Public failure? That's different. That's risky.
If I put something out there and it sucks, people will know. They'll see that I'm not as good as I pretend to be. They'll judge me. They'll think less of me.
And so I plan. Because planning doesn't have that risk. I can plan forever and never look stupid.
But here's the kicker: avoiding public failure means avoiding public success too. If I never ship, I never fail — but I also never win. I never learn. I never improve.
I stay safe, and I stay stuck.
Avoidance Is a Signal
The sneakiest thing about avoidance is that it doesn't look like avoidance. It looks like preparation. Like being thorough. Like not being reckless.
I can spend a whole day "working" on a project without ever touching the hard part:
- Refactor the folder structure
- Update dependencies
- Write tests for code that doesn't exist yet
- Bike-shed the naming convention
- Set up CI/CD for a project with zero commits
All of that is motion. None of it is the thing I'm avoiding.
But here's what I'm starting to understand: avoidance is a signal. The thing I'm avoiding is usually the thing that matters most.
The conversation I'm dreading? That's the one that will move things forward.
The feature I keep putting off? That's the one users actually need.
The blog post I'm scared to publish? That's the one people will actually connect with.
Discomfort isn't a stop sign. It's a compass pointing at the work that matters.
What I'm Trying (Badly) to Do About This
I don't have a framework or a system. I'm not going to sell you a course. I'm just trying to notice when I'm trading present comfort for future dread, and stop myself before the sink overflows.
Set a planning budget. One hour. One page. One conversation. Then start. If I need more clarity, I'll get it by doing, not by thinking harder.
Ship the smallest real thing. Not the prettiest. Not the most complete. The smallest thing that's real enough to get feedback on. A function that works. A draft that exists. A conversation that happened.
Name the fear out loud. When I catch myself planning instead of starting, I stop and ask: "What am I actually afraid of?" Most of the time it's embarrassment.

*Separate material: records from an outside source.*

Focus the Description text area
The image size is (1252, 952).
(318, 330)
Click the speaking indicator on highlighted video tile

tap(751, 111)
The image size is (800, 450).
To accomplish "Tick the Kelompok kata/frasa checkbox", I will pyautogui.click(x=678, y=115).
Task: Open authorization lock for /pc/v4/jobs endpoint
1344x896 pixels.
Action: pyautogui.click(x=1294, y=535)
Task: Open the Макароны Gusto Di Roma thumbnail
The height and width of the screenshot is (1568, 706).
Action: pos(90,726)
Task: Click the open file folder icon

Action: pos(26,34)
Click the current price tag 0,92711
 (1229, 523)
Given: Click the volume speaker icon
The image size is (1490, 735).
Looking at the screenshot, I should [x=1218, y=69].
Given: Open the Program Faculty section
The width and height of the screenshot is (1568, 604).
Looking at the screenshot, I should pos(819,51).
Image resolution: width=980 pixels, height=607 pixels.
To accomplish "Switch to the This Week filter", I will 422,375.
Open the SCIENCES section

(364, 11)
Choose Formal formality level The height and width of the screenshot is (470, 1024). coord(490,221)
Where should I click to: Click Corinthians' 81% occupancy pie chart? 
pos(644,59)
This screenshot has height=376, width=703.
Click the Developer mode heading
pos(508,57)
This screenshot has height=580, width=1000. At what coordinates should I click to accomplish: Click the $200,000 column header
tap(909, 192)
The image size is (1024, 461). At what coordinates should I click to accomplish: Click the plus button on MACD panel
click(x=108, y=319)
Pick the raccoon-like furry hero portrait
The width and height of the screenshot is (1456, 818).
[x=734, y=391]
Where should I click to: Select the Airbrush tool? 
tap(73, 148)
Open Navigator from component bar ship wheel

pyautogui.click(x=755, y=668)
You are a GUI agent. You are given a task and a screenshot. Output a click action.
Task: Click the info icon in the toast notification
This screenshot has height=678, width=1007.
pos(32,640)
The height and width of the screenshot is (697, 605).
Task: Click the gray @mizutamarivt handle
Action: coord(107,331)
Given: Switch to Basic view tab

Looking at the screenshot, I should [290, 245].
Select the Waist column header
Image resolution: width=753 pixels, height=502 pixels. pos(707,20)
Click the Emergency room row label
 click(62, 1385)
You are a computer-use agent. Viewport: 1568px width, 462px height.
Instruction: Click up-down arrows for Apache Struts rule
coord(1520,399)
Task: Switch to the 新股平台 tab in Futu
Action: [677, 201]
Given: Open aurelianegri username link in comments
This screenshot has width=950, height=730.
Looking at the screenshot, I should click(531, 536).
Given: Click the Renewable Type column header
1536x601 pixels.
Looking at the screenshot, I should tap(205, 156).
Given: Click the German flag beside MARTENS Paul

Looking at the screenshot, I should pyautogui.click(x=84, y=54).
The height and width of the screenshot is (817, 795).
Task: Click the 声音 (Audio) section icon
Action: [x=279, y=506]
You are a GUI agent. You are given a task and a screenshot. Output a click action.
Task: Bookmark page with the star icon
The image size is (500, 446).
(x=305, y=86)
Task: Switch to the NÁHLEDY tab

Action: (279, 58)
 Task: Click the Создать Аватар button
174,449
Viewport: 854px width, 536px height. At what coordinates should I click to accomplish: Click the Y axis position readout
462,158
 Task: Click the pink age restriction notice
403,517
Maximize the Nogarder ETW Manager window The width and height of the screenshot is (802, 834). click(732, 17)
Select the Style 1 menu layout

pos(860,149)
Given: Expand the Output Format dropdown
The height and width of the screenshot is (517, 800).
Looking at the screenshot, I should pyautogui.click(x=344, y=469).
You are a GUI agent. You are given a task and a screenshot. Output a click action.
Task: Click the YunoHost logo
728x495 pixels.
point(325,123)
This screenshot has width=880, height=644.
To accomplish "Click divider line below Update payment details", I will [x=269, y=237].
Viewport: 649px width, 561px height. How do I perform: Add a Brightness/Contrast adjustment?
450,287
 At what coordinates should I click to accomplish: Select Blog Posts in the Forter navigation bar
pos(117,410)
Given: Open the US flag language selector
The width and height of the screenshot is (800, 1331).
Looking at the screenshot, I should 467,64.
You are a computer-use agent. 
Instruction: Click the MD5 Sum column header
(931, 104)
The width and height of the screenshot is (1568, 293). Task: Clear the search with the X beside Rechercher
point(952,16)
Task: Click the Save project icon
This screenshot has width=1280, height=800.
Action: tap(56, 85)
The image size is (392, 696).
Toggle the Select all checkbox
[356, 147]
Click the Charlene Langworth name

Once I name it, it loses some of its grip.
Track action, not motion. Did I ship something? Did I have the hard conversation? Did I start the thing I've been avoiding? Yes or no. Motion doesn't count.
The Dishes Are Still Sitting There
I'm going to finish writing this, and then I'm going to do the damn dishes.
Not because I want to. Not because I've planned the optimal dish-washing strategy. Because they're there, and avoiding them just makes it worse.
Stop planning. Start doing. Fail fast. Learn faster.